-- Exercise A --
Write out the passage of the electric car charging guide from "Charging at home will" to "on its size.".
-- Exercise B --
For each statement below, say whether the electric car charging guide agrees, answering yes or no and quoting the deciding words from the guide. (i) Dedicated home chargers are generally capable of delivering 7kW of power. (ii) The Workplace Charging Scheme can reduce upfront costs by up to 50%. (iii) Service station chargers tend to be slow chargers.
-- Exercise C --
Extend the electric car charging guide, picking up after its final sentence.

-- Reading text --
begin

Everything you need to know about charging your electric car

Making the switch from petrol or diesel to an electric car can be a minefield of new information.

Not only can your new car feel completely different to drive to begin with, but when you take out an electric car lease you also have to consider all this new information you didn’t before, like how far you can drive on a single charge and where you might be able to charge your car.

We’ve compiled a list of our best tips and advice on how to charge your electric car, so you know exactly what you’re doing, and what the best method of charging is going to be for you.

And – though it might seem baffling at first glance – it’s a really simple process, we promise.

Mercedes-Benz EQA charger

Charging at home

Charging at home will ultimately be the most cost-effective way to make sure your lease car is charged up and ready to go at the drop of a hat.

For most people, getting an at-home electric car charger is convenient, affordable and hassle-free if you own your home (or have permission from the landlord) and have access to off-street parking. 

You can charge with a regular three-pin socket in a pinch, but it’ll take a lot longer than just an overnight charge to get your car’s battery fully juiced and ready to go. Dedicated chargers are generally capable of delivering 7kW of power, which is three times faster, and will get your battery to full in around seven to nine hours – depending on its size.

As long as you remember to plug your car in overnight, you’ll never be caught short.

Charging at work

With many businesses looking to improve their green credentials and encourage workplace EV uptake, you might find that your employer has electric charge points available for you to use at work.

If this is the case, you might not even need to bother with an at home charger.

Instead, you can charge your car during the workday, and drive home at night with the peace of mind that your battery is fully charged at potentially no additional cost to you.

If your office doesn’t have electric chargers installed, but it’s something they’re willing to investigate to help hit their sustainability goals and potentially encourage more people into an electric car salary sacrifice scheme, then your employer could look at the government’s Workplace Charging Scheme (WCS).

Tesla Model Y

It’s a voucher-based scheme that gives employers money towards the up-front costs of installing electric car chargers, and can reduce the upfront costs by up to 75%. 

It’s a sizeable saving, and an easy step along the road to a greener, more sustainable business.

As a bonus, offering electric car charging is also a good employee perk, and could help with both retention of the current team, and attracting new talent. 

Charging in public

There are a multitude of places where you’ll find public chargers now, both rapid and slow, including service stations, car parks, supermarkets, cinemas, retail parks, and – especially in larger cities – at the side of the road.

Service station chargers tend to be rapid chargers, and take the place of the traditional petrol station. You’ll pay a premium to use their services, but they’re handy if you’re caught short or need to charge up on a long journey.

end

[Word and element location data]
begin

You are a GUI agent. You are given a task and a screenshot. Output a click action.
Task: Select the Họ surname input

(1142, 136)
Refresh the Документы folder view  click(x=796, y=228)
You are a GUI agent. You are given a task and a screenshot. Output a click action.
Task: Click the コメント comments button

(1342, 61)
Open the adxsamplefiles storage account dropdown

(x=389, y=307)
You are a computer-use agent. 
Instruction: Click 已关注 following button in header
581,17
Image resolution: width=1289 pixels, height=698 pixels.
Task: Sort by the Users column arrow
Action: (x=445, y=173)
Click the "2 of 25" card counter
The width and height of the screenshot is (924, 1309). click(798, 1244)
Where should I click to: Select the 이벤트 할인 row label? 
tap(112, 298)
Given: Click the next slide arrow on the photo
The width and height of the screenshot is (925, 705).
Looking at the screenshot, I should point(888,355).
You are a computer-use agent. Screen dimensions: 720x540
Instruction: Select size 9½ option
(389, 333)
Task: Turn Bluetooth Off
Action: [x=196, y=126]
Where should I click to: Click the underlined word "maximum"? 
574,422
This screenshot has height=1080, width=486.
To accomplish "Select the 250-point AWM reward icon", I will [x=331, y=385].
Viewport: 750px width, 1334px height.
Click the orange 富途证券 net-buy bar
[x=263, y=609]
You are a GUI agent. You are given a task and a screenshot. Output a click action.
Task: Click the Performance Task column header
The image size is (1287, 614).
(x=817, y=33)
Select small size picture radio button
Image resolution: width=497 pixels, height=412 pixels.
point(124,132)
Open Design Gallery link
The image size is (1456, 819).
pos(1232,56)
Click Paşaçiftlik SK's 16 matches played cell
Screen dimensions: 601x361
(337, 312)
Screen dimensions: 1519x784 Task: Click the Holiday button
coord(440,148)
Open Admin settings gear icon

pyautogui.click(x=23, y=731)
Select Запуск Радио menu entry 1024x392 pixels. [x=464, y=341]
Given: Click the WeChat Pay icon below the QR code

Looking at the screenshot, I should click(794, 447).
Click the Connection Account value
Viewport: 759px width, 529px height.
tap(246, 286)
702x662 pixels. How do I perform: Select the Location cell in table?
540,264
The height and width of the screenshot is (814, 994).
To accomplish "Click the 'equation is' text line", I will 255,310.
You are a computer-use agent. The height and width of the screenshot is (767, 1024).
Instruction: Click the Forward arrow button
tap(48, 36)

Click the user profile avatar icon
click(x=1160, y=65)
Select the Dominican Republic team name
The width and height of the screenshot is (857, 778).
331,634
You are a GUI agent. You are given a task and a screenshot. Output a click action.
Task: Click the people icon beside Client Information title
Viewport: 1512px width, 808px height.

end

-- Exercise output A --
Charging at home will ultimately be the most cost-effective way to make sure your lease car is charged up and ready to go at the drop of a hat.

For most people, getting an at-home electric car charger is convenient, affordable and hassle-free if you own your home (or have permission from the landlord) and have access to off-street parking. 

You can charge with a regular three-pin socket in a pinch, but it’ll take a lot longer than just an overnight charge to get your car’s battery fully juiced and ready to go. Dedicated chargers are generally capable of delivering 7kW of power, which is three times faster, and will get your battery to full in around seven to nine hours – depending on its size.

-- Exercise output B --
(i) Yes: "Dedicated chargers are generally capable of delivering 7kW of power"
(ii) No: "can reduce the upfront costs by up to 75%"
(iii) No: "Service station chargers tend to be rapid chargers"

-- Exercise output C --
A rapid charging unit can provide up to 80% in under half an hour, making them perfect in a pinch.

You might have seen different chargers out and about, but the EV charging networks continue to grow, with providers like BP Pulse, Gridserve, Ionity and Tesla’s Superchargers all getting in on the race to grow public access to EV charging.

Each provider has a slightly different approach to how you access them, so if you are heading out on a long motorway journey, it’s worth checking to see which providers you’ll be using when you stop, so you’re fully prepared and ready to charge without wasting time.

Hyundai Kona charger

Can I charge my electric car if I don’t have private parking?

Though you won’t be able to get an at-home electric charger installed, this doesn’t mean that an EV isn’t a viable option for you. 

If you have easy access to a charger on the side of the road or workplace charging, then you should have no issues keeping your EV charged and ready to go. It might just take a little more thinking ahead than it would if you could plug in every evening.

The range is going to be your best friend here.

There are many electric cars now with claimed ranges that top 200 miles. Opt for one of these, and if you’re just using the car for the daily commute or nipping around town, you should only have to charge once or twice a week.

Easy as pie.

Vauxhall Mokka Electric

How much does charging an electric car cost?

There is no set cost when it comes to charging your car.

Charging at home is the most cost-effective method, but the exact price is going to vary based on your electricity tariff, how big your battery is, and whether you’re charging off-peak overnight, or adding additional charge during the day when the prices are higher.

Though the majority of the UK is currently on a variable tariff because of the rise in electricity prices, there are still some dedicated EV tariffs floating around that reduce the cost per kWh for a set number of hours overnight, making it the cheapest way to get your battery back to full.

Charging at a rapid public charger can be significantly more expensive, because you’re also paying for the convenience, but if you have time to spare, you can find cheaper, but slower, public chargers dotted around (usually in places like supermarket car parks and on the side of the road in residential areas).

There are also some places, like West Quay in Southampton, that offer free charging when you’re using the car park, so it’s worth having a look around your local area and seeing what charging points are available.

How long does it take to charge an electric car?

How long it takes to charge your electric car is going to depend largely on the size of the battery, as well as the type of charger.

Larger batteries will naturally take longer to charge, while a faster charger (defined by the power in kilowatts, or kW) will cut that charging time down significantly.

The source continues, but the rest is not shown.